Zak Mir talks to Ian Lankshear, CEO of EnSilica (AIM: ENSI), about the leading fabless microchipmaker, which has announced that it has entered into two landmark development contracts with a leading European satellite operator to develop two chips for its next-generation satellite network.
EnSilica has been a listed company for 4 years, and after a period of steady groundwork, the business now appears to be entering a far more commercially significant phase. The key reason is simple: space communications is no longer a futuristic sideshow. It is becoming strategic infrastructure, and specialist chip design sits right at its heart.
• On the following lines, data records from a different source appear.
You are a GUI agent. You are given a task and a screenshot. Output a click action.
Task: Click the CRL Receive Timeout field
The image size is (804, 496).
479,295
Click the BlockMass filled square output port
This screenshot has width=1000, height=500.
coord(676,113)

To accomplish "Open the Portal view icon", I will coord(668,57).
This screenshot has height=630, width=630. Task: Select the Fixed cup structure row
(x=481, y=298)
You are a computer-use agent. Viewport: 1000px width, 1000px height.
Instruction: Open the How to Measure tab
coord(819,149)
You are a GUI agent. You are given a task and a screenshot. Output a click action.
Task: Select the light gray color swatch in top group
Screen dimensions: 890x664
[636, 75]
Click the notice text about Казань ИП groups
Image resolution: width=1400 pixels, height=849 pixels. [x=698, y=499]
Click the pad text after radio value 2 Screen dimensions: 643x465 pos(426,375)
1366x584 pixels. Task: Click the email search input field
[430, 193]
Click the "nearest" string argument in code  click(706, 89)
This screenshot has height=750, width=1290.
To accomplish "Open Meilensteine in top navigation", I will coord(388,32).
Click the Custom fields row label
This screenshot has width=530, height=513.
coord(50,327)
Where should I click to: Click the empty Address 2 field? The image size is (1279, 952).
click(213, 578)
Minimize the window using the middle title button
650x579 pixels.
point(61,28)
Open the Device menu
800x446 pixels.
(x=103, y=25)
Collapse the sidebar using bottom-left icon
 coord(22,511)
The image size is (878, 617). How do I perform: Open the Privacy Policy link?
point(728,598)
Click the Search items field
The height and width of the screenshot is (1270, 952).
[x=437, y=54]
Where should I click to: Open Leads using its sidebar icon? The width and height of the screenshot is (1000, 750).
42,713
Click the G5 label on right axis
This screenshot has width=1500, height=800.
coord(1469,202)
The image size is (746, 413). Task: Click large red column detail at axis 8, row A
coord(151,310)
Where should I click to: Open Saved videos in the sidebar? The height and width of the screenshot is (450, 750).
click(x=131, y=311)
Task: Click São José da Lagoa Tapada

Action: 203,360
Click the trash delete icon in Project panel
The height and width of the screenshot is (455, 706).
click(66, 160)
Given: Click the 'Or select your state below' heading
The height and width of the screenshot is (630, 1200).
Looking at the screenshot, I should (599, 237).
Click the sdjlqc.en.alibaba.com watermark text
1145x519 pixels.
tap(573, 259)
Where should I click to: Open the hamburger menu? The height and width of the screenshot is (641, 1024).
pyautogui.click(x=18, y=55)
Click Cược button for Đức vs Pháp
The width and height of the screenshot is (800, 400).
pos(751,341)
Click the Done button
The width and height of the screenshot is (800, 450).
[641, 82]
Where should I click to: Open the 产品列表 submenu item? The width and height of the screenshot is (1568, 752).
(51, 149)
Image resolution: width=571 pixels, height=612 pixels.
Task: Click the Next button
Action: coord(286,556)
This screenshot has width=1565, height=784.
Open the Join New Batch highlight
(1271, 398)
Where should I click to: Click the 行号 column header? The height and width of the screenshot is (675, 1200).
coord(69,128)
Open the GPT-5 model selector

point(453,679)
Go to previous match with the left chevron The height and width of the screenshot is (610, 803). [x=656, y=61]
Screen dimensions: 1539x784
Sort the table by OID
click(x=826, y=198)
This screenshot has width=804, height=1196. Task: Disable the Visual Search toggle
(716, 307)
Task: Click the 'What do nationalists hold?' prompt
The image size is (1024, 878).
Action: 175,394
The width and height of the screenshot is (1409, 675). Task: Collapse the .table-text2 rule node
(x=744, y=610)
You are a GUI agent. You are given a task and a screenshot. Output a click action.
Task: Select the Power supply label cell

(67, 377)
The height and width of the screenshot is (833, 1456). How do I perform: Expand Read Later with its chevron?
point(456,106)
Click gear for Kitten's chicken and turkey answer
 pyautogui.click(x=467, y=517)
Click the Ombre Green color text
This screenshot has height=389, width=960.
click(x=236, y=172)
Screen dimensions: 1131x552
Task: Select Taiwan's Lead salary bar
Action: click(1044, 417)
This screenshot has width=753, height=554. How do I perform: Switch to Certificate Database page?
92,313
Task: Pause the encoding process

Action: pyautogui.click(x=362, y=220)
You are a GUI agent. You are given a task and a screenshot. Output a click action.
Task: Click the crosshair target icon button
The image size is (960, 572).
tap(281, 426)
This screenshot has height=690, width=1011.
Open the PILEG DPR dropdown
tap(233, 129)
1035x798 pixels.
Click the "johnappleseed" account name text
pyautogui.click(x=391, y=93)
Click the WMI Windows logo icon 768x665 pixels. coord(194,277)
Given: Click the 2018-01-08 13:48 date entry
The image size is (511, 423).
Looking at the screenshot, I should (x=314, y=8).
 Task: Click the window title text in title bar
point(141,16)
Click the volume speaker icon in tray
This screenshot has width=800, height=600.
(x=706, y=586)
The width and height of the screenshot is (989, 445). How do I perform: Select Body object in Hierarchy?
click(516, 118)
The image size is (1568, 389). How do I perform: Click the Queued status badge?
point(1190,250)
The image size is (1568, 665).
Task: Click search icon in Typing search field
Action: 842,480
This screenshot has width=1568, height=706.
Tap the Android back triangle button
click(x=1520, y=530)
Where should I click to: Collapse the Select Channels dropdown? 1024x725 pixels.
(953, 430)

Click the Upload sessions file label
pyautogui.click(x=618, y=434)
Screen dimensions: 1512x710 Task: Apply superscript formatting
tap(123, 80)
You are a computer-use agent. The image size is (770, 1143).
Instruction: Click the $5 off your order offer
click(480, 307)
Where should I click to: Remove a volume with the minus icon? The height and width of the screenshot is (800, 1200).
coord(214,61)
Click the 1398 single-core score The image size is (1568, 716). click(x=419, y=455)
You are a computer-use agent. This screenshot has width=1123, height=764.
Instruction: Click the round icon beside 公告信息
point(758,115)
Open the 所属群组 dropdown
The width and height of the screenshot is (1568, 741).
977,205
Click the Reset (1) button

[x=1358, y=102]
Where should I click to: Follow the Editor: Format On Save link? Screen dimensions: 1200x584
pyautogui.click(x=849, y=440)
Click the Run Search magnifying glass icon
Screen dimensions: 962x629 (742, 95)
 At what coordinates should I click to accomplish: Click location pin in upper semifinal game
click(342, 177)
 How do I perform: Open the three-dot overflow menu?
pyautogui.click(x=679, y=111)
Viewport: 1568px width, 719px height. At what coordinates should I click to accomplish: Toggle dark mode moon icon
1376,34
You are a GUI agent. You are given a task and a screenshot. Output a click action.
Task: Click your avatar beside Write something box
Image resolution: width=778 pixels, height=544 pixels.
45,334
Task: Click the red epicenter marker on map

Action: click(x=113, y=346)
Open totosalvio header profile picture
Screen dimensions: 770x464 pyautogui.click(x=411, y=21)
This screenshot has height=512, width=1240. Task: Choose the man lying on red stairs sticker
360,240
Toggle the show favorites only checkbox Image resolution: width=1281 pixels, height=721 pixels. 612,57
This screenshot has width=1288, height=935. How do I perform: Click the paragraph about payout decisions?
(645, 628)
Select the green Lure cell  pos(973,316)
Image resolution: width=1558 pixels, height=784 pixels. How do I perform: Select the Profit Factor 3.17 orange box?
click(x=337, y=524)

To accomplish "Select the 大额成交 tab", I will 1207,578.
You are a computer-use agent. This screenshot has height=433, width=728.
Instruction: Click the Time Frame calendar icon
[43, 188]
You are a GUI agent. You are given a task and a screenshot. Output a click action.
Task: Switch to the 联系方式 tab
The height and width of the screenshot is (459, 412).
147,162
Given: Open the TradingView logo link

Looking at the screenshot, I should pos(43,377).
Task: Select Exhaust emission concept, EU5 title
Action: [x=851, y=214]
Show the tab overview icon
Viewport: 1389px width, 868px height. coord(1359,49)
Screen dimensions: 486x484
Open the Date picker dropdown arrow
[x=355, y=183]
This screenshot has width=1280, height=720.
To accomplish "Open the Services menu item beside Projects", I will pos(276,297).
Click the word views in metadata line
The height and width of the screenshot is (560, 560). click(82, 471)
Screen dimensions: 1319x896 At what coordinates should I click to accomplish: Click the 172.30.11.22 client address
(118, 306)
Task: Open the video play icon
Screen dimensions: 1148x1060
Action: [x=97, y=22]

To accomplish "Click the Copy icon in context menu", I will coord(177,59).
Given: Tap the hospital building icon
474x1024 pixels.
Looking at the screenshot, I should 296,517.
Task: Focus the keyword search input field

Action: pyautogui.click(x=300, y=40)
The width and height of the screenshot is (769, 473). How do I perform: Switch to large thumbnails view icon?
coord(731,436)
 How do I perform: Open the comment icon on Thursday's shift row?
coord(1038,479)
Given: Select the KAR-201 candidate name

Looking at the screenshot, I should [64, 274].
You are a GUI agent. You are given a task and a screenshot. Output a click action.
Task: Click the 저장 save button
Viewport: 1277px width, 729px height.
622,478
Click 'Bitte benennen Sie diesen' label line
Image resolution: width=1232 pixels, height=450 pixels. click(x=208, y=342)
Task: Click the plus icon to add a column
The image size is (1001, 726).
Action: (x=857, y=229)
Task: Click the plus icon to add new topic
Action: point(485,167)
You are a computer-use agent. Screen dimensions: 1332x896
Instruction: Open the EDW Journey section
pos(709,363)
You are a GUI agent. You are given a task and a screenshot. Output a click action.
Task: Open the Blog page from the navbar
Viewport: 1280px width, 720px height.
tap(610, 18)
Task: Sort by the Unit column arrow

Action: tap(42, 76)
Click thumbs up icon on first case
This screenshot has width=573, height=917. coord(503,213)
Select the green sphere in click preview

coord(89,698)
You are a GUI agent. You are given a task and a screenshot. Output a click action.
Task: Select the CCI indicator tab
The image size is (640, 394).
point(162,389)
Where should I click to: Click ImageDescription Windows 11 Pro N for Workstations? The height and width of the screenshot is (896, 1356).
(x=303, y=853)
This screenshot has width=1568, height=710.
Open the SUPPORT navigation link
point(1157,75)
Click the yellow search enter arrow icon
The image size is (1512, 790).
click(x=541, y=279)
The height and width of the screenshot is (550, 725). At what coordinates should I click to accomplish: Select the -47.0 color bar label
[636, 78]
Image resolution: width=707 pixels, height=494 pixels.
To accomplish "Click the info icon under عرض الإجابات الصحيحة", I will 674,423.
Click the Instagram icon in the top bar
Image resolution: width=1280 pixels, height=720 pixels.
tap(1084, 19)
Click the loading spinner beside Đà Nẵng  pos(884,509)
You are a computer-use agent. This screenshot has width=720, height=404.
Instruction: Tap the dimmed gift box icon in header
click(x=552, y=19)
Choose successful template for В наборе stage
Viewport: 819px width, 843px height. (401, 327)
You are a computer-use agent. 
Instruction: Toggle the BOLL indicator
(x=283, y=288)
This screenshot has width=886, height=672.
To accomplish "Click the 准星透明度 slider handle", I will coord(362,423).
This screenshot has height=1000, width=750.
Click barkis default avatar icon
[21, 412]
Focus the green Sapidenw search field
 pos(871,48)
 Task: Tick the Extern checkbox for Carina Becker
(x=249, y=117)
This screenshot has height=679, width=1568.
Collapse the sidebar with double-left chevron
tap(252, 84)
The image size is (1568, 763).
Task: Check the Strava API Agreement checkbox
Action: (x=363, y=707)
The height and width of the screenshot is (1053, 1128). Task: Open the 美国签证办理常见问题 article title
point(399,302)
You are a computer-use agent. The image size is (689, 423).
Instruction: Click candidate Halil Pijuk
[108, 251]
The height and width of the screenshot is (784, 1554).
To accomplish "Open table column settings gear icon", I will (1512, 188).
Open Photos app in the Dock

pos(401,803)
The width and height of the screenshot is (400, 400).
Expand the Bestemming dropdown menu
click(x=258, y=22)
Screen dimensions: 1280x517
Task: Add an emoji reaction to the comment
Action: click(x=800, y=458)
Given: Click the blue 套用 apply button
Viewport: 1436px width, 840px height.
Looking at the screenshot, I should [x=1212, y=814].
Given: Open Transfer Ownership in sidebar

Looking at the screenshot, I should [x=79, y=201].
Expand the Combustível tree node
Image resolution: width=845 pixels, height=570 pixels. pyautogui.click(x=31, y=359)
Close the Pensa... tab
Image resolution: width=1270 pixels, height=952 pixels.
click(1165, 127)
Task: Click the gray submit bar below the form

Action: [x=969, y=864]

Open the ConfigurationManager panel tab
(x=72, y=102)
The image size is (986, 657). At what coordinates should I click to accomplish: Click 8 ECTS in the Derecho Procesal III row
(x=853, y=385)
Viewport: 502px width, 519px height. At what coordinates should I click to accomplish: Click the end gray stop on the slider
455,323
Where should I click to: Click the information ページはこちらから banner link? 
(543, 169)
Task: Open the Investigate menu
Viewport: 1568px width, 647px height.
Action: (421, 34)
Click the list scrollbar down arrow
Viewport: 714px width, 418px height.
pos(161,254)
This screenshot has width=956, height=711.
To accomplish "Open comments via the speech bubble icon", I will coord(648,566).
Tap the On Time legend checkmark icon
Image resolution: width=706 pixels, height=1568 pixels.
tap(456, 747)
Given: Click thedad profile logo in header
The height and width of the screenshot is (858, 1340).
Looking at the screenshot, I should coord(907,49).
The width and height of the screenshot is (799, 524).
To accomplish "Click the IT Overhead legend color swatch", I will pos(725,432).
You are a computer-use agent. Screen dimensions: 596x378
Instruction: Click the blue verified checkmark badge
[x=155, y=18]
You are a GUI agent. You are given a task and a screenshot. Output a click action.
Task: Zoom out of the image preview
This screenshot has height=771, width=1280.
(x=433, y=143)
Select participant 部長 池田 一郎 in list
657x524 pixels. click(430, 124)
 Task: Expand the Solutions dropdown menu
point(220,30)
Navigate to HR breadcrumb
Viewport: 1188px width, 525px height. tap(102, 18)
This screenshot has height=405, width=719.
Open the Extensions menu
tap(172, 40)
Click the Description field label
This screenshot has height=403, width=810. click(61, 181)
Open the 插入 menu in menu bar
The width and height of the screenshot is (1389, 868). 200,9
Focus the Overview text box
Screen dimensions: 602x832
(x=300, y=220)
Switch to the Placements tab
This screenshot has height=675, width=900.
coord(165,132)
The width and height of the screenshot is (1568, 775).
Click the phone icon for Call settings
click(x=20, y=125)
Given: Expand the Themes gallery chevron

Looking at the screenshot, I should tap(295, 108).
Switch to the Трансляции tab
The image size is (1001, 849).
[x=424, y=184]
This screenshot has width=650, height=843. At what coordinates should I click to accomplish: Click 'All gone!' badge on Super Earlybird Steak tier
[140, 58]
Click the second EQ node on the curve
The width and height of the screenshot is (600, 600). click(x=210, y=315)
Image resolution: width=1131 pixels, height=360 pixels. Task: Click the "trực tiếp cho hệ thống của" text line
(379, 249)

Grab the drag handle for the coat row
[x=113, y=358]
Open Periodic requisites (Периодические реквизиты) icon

That shift was underscored by EnSilica’s recent announcement that it has secured two landmark development contracts with a leading European satellite operator. The work covers two chips for a next-generation satellite network: one for the satellite’s payload and one for the user terminal on the ground.
For a fabless semiconductor company, that is not just another contract win. It is the kind of milestone that can validate years of technical investment and establish a company as a serious supplier into a rapidly expanding global market.
Why 2026 could be a turning point for EnSilica
After four years on the market, EnSilica is now seeing several strands come together at once. The company has spent years building capability in semiconductor design, particularly in communications and high-performance, low-power applications. What is changing now is that the market is finally demanding exactly the kind of technology it has been developing.
The standout development is in the space sector. EnSilica has previously announced smaller wins, feasibility studies and early-stage projects, including work with AST SpaceMobile. But this latest contract with a European satellite operator looks more substantial. It signals that EnSilica is no longer simply participating in the sector. It is beginning to establish itself as a meaningful supplier within it.
The commercial logic is compelling. Satellite systems need chips that are:
- Extremely low power
- Very high performance
- Cost-efficient for large-scale deployment
- Suitable for both space payloads and ground terminals
Those requirements are technically demanding, which is precisely why they can create attractive opportunities for specialist chip designers with the right expertise and intellectual property.
What EnSilica is actually building for satellite networks
The recent contract win covers two different parts of a satellite communications system.
1. The satellite payload chip
This is the electronics that goes into the satellite itself. In practical terms, the payload handles the communications function in orbit. Performance matters enormously here, but so does power efficiency. Space hardware has to do more with less, and every design decision carries weight in cost, reliability and performance.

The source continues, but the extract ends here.